Ad hominem, purposefully obtuse, or not-even-related-to-anything comments do not help. They only defile our contributors' hard work, discourage others from participating, and really contaminate what is, most of the time, a really interesting and informative place to be.
The staff here mostly consists of academically-trained individuals or specialists; this is about ideas and knowledge for us, and from our perspective that is why this site succeeds. We are gearing this site towards the people who want to learn and think about and understand the problems we face and solutions we can credibly espouse in the policy arena.

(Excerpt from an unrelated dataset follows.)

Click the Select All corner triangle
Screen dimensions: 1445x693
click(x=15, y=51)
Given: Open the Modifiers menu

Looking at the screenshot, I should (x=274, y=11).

That's right: we want to bring the smartest people who think about this stuff together into one place and talk about ideas, solutions, and policy.
We all know that other sites on this topic have had a life cycle that began with smart, informed comment and became less and less informative over the course of their existence, becoming places where doomer v. anti-doomer troll battles and screechfests take the place of interesting and informed dialogues.

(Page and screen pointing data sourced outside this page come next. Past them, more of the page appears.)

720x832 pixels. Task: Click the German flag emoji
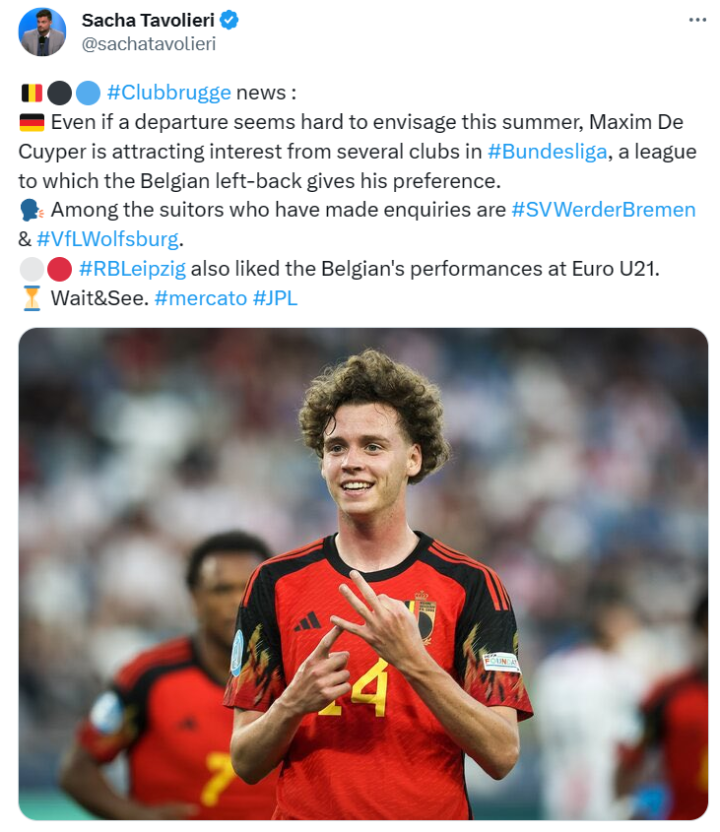pos(32,123)
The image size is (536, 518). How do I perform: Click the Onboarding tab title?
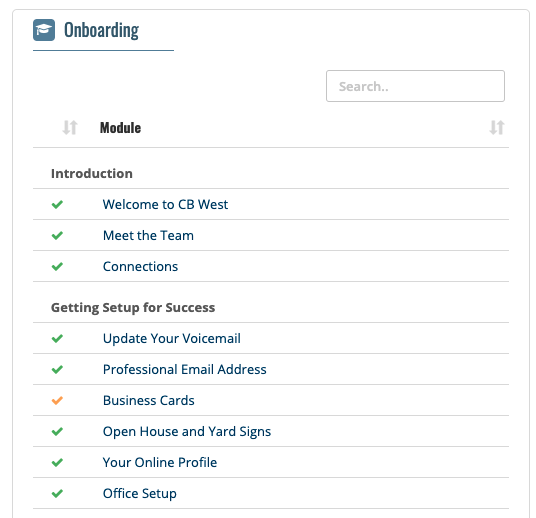click(x=102, y=30)
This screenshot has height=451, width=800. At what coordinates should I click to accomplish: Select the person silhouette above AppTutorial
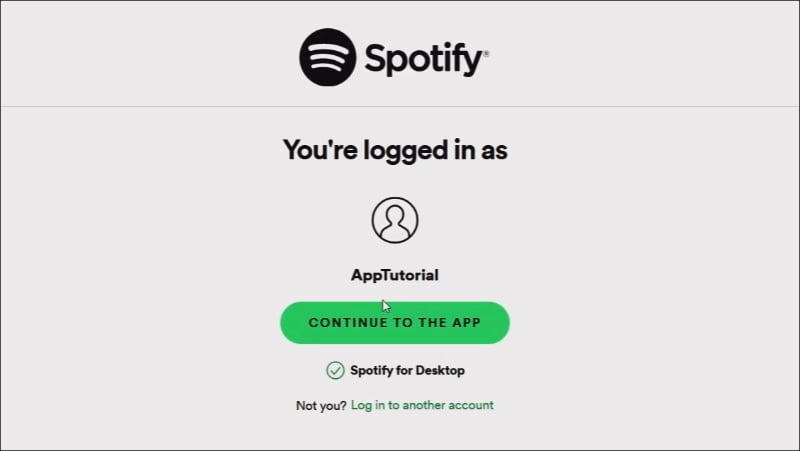(395, 220)
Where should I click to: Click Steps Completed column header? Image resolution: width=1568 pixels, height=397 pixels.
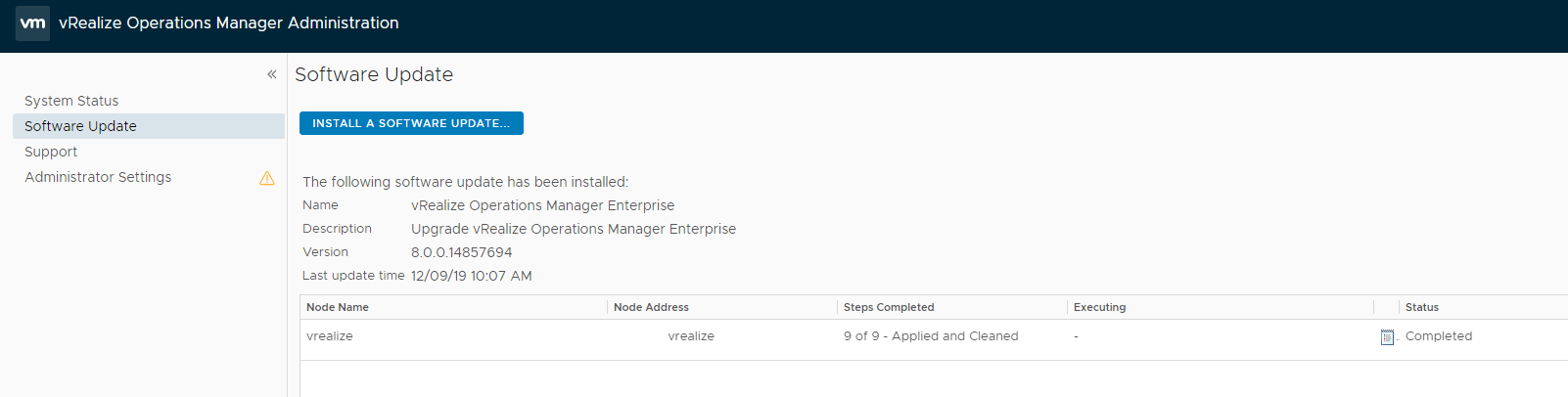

Frankly, most of the people who work hard to keep this site functioning so well would like nothing more for the screechers, trolls, malcontents, and ad hominem players to go elsewhere. Seriously. Please. Go start your own blog if you wish.
I am reminded of a Quaker saying: "Be silent until you can improve upon the silence."
We really don't care if we lose a lot of readership over this little declaration, because the aforementioned people are creating a level of toxicity that cannot exist if we are to continue to credibly and enjoyably do this. The people who come here to read and learn should not have to sort through crap to find the knowledge they seek.
The people who write here already have credibility in the peak oil world; we are not going to lose the credibility we have accumulated over a bunch of trolls. We'd rather we shut down the comment threads altogether than allow that.
Don't get me wrong, many (if not most) of the commenters are wonderful and we want to keep it that way, and many of you folks really really add to the discussion. It's sometimes beautiful how much one can learn from the discussions here. There's good satire, there's good (and on-point) humor. And also, don't get me wrong, there's nothing ever wrong with constructive dissent either. However, yelling loudly or profanely just to make sure you're heard over and over and over again or calling attention to yourself, well, it's juvenile, and it's just been getting ridiculous in some cases. (Believe me, as the person who primarily mans the TOD mailbox, I see the complaints daily.)
We here at TOD are here to facilitate education, empirically-centered debate, good policy, and learning, not create a battlefield on which people can try to foist their normative views on others: and I think most of us here agree with that vision.
And while I am not one to quash dissent (I have never deleted a comment here at TOD, and I never will), I also know that there are times when we will have to defend what we believe in.
Also, just an FYI: in the next version of TOD (3.0), we are tossing around some mechanisms, including disabling comments completely, comment ratings (slashdot style), comment moderation, making folks pay nominal fees to make comments, and other mechanisms to try to retard the growth of some of negative things we've been seeing of late. Again, just to be clear, we would rather not do any of that and keep things as they are--abiding by Michalski's model of social trust to allow people to be their best in an unconstrained atmosphere. But that may not be possible.
Until we make those changes, it is up to the community that is TOD to police its own comment threads. Feel free to hit that suppress comment button and not engage the trolls, it's much better than creating a 19-deep thread of ad hominems that no one wants to read. Really.
I think this place and its approach is worth defending. I also believe that a large majority of our readers feel the same.